[Records from a dataset]
>>

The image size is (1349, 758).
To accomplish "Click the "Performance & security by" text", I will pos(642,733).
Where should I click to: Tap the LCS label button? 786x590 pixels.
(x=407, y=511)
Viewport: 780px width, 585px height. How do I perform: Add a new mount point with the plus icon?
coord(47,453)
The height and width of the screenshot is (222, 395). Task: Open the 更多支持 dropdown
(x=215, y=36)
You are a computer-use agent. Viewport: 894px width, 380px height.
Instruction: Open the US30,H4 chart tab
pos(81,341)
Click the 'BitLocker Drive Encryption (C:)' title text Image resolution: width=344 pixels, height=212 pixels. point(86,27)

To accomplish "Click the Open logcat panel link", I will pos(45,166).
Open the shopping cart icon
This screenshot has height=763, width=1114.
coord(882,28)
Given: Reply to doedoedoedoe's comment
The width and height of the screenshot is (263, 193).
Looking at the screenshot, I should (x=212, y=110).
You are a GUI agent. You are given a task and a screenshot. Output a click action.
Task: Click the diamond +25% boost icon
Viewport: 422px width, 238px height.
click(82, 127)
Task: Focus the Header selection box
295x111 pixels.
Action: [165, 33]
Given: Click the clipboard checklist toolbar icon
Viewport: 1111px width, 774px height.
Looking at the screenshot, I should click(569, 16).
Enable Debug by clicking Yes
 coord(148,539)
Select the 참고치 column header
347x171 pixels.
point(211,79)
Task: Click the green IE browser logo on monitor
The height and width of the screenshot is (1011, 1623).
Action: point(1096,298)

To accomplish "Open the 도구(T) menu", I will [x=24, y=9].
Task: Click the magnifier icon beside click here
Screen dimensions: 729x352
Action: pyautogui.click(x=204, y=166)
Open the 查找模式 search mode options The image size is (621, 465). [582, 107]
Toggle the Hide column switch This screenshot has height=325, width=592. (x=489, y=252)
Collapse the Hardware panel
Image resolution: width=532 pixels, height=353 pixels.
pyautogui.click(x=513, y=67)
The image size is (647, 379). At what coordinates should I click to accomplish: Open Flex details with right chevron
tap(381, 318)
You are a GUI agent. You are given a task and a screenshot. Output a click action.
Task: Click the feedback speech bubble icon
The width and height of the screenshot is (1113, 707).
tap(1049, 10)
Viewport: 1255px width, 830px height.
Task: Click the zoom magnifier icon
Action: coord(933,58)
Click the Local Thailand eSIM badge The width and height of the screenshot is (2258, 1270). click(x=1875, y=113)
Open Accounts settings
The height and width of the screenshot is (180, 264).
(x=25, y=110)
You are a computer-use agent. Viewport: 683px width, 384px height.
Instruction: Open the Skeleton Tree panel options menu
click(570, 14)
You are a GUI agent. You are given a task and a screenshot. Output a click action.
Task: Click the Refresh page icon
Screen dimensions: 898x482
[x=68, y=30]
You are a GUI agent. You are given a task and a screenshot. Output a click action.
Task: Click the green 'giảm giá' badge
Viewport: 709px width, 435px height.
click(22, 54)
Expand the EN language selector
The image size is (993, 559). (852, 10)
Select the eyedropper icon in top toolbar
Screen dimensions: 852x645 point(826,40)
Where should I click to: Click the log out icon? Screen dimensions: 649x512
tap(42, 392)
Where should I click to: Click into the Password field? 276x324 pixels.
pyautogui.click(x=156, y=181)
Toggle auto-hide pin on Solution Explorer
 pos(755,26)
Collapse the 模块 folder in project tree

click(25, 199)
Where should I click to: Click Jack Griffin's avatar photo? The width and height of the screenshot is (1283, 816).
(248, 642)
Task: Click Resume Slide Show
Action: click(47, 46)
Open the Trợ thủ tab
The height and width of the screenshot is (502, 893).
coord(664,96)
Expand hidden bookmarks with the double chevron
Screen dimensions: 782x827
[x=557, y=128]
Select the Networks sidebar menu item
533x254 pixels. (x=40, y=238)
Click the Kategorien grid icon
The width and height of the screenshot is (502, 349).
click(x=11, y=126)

<<

YOUR INSTRUCTIONS: Find the string "column" in the data. Report each line it appears in.

WRITTEN SOLUTION:
Select the 참고치 column header
Toggle the Hide column switch This screenshot has height=325, width=592. (x=489, y=252)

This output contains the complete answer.